### Directions
Please retype the records that appear below, exactly and in full.
(Source data Opens)
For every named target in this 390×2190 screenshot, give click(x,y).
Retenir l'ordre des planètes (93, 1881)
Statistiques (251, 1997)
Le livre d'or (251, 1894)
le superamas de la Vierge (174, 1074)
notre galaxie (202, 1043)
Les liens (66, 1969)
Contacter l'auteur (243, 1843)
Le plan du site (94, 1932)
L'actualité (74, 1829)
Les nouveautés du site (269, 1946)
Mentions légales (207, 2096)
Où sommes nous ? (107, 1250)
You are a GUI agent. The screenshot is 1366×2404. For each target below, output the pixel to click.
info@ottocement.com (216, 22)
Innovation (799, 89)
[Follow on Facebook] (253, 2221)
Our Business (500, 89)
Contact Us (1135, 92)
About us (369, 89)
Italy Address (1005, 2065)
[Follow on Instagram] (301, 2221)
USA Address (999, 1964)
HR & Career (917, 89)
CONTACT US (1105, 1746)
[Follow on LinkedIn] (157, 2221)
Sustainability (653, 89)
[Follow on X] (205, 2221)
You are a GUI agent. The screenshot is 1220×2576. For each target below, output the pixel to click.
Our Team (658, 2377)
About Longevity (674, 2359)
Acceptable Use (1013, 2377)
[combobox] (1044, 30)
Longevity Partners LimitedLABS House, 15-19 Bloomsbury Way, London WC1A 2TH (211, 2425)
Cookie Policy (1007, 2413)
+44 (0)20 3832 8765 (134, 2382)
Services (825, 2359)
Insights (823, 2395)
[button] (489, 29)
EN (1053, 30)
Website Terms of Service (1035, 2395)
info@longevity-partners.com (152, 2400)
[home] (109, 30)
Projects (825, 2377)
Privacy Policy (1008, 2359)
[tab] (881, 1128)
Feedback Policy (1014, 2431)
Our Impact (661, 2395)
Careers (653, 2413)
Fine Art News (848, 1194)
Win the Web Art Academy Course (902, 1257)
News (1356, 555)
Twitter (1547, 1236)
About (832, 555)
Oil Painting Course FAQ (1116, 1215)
(Source data Closes)
### Solution to this problem
For every named target in this 390×2190 screenshot, give click(x,y).
Retenir l'ordre des planètes (93, 1881)
Statistiques (251, 1997)
Le livre d'or (251, 1894)
le superamas de la Vierge (174, 1074)
notre galaxie (202, 1043)
Les liens (66, 1969)
Contacter l'auteur (243, 1843)
Le plan du site (94, 1932)
L'actualité (74, 1829)
Les nouveautés du site (269, 1946)
Mentions légales (207, 2096)
Où sommes nous ? (107, 1250)
You are a GUI agent. The screenshot is 1366×2404. For each target below, output the pixel to click.
info@ottocement.com (216, 22)
Innovation (799, 89)
[Follow on Facebook] (253, 2221)
Our Business (500, 89)
Contact Us (1135, 92)
About us (369, 89)
Italy Address (1005, 2065)
[Follow on Instagram] (301, 2221)
USA Address (999, 1964)
HR & Career (917, 89)
CONTACT US (1105, 1746)
[Follow on LinkedIn] (157, 2221)
Sustainability (653, 89)
[Follow on X] (205, 2221)
You are a GUI agent. The screenshot is 1220×2576. For each target below, output the pixel to click.
Our Team (658, 2377)
About Longevity (674, 2359)
Acceptable Use (1013, 2377)
[combobox] (1044, 30)
Longevity Partners LimitedLABS House, 15-19 Bloomsbury Way, London WC1A 2TH (211, 2425)
Cookie Policy (1007, 2413)
+44 (0)20 3832 8765 (134, 2382)
Services (825, 2359)
Insights (823, 2395)
[button] (489, 29)
EN (1053, 30)
Website Terms of Service (1035, 2395)
info@longevity-partners.com (152, 2400)
[home] (109, 30)
Projects (825, 2377)
Privacy Policy (1008, 2359)
[tab] (881, 1128)
Feedback Policy (1014, 2431)
Our Impact (661, 2395)
Careers (653, 2413)
Fine Art News (848, 1194)
Win the Web Art Academy Course (902, 1257)
News (1356, 555)
Twitter (1547, 1236)
About (832, 555)
Oil Painting Course FAQ (1116, 1215)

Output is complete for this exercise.